# TTS — Help

Generate speech from text in three languages (English, German, French) with two operating modes, batch synthesis, voice cloning, and studio-grade post-processing.

This page covers everything you can do from the `/tts` panel on omni-demo. For HTTP integration examples (Next.js / NestJS / Python), see [`ddx-cuda-live-tts/TTS_API_USAGE.md`](../../../ddx-cuda-live-tts/TTS_API_USAGE.md).

---

## Realtime vs HQ

The TTS panel has two synthesis modes, selected from the segmented control at the top.

**Realtime** streams audio over a WebSocket as it's generated. First sound plays in ~300 ms (`TTFB`); visemes arrive in sliding-window batches you can size with the **Viseme window** slider. Use Realtime for live demos, voice agents, or anywhere you need the mouth to start moving before the sentence finishes.

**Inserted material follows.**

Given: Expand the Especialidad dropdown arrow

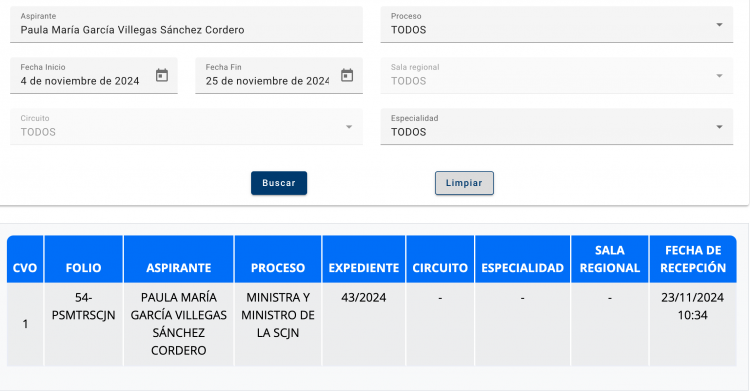Looking at the screenshot, I should coord(719,127).
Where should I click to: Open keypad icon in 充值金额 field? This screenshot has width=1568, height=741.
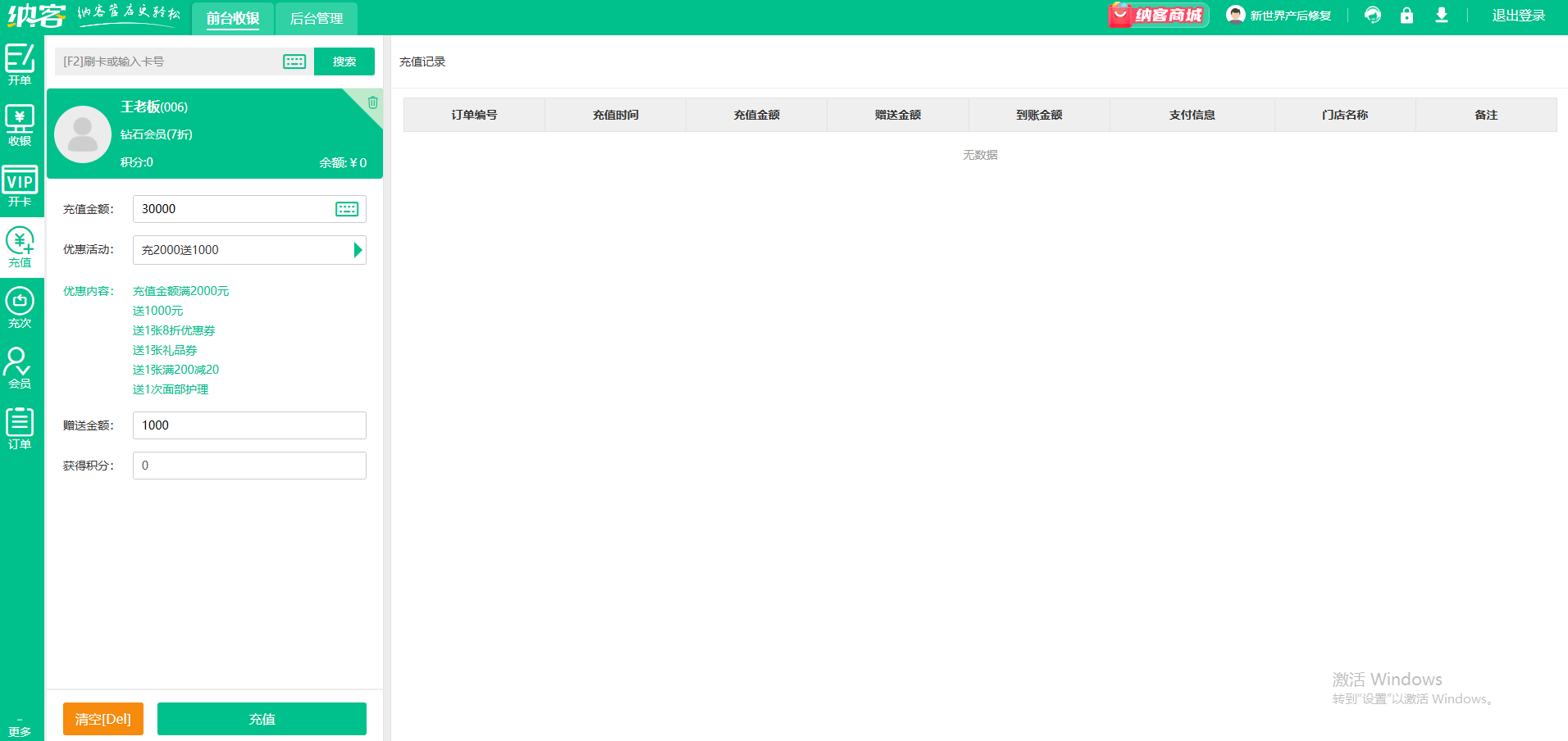pos(347,209)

**HQ** posts the whole text in one HTTP request, waits for synthesis to complete, then plays a single decoded audio blob with word-level alignment. Latency is higher (full utterance time), but you get loudness normalization, container/bit-depth choices, head/tail silence, deterministic seeds, and click-to-seek word chips. Use HQ for podcast cuts, voice-over exports, or anything you'll save to disk.

| | Realtime | HQ |
|---|---|---|
| Transport | `WS /v1/speak` | `POST /v1/synthesize/hq` |
| TTFB | ~300 ms | full-utterance |
| Visemes | sliding window (slider) | terminal, word-aligned |
| Studio settings | hidden | visible |
| Word chips | no | yes (click to seek) |

Switching modes mid-utterance is blocked while audio is playing — press **Stop** first.

---

## Studio settings

When you switch to **HQ** mode, a collapsible **Studio settings** panel appears below the main controls. It's hidden in Realtime because those parameters don't apply to a streaming WS contract.

Open it to set loudness target, container format, bit depth, and head/tail silence. The values you choose ride along with every HQ request until you change them — they're not saved across page reloads (yet).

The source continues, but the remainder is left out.